Cake bakers and those who start their day 'sunny side up' can stop panicking, Australia isn't running out of eggs.
While some shoppers have faced shelves devoid of the staple, the egg industry is assuring customers this is a short-term problem and Australia's laying hens are still hard at work.
Australian Eggs managing director Rowan McMonnies said the absence of eggs in supermarkets is driven by higher than normal demand, and is not a refection of the continuity of supply.
"Australia's 21 million hens are still laying eggs and farmers are working around the clock to get those eggs to their customers," he said.
"We're confident of maintaining steady supply through Autumn and Winter and there will be eggs readily available when the short-term stockpiling and panic buying stops."
Tasmanian egg producer, Waverley Farm owner James Walker said there had been unprecedented demand for the company's free range eggs, and the family company was working around the clock to keep up supply.
"Waverley Farm has been helping our IGA's and smaller stores to stay stocked up with eggs," he said.
Mr McMonnies said the government recognised the essential need for continuing food supply, and the industry would work with the authorities to ensure measures were put in place to both protect workers and the public, while ensuring a steady supply of eggs.
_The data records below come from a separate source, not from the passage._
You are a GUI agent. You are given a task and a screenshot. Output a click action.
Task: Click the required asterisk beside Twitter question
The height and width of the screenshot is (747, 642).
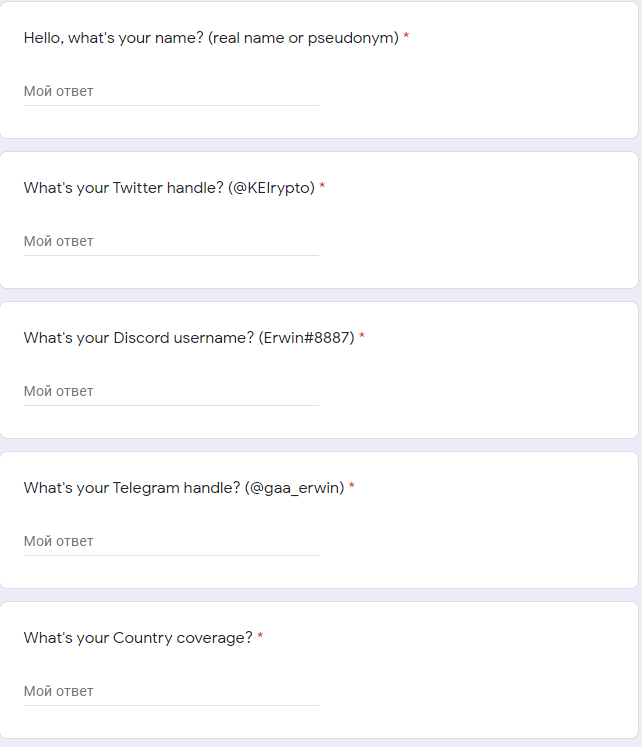322,188
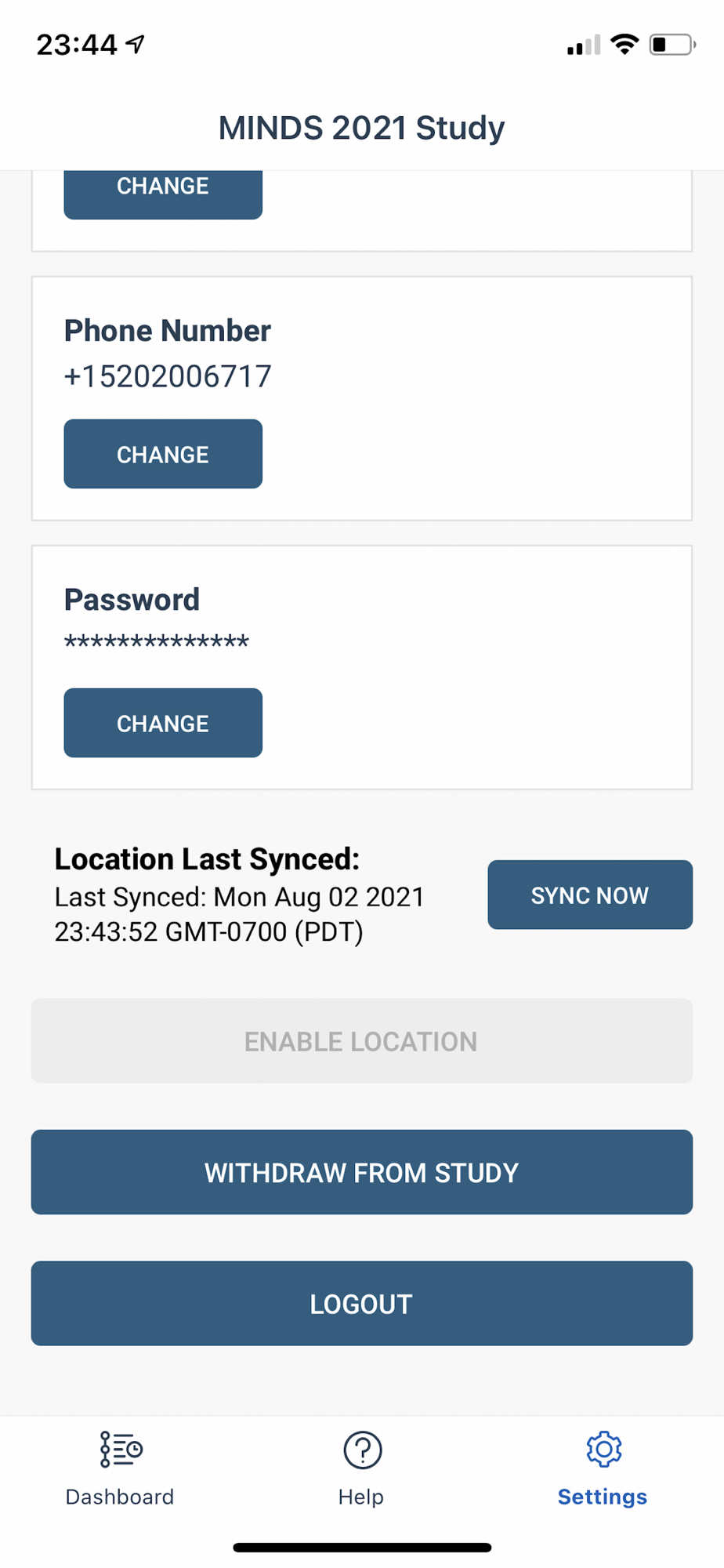The image size is (724, 1568).
Task: Tap the location arrow status icon
Action: pos(136,45)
"Of course, egg farmers are concerned about the potential impact of coronavirus on their staff and wider supply chains but there have been no reports of disruptions across the industry," he said.
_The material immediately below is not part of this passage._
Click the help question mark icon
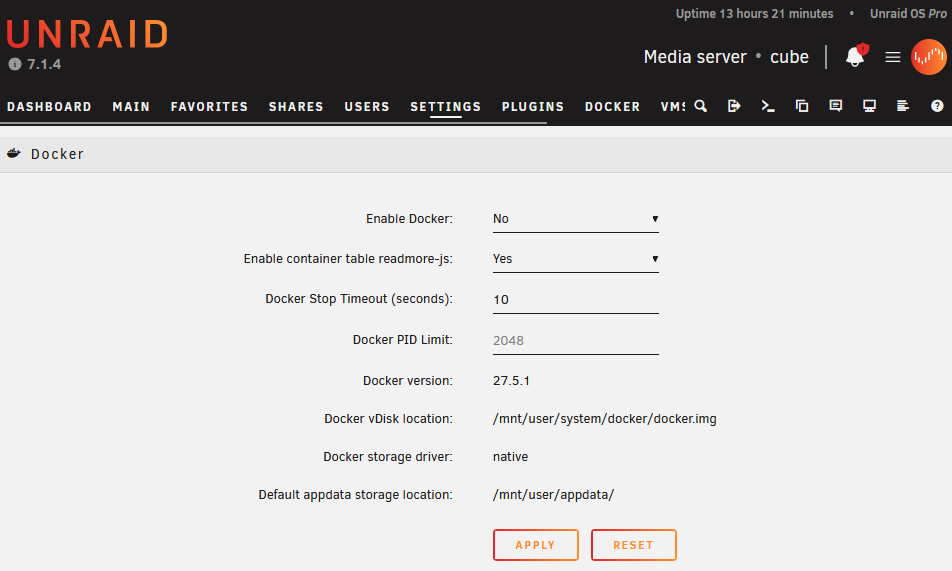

"Individual egg farms are also reconfiguring their operations to minimise the risk that one infected employee could disrupt a whole farm.
"We have had to rethink the way we do things to provide for stricter team separation and some of the same social distancing principles that are being applied in public.
"These measures will go a long way to mitigating risks and underpin continuity of egg supply for Australian consumers."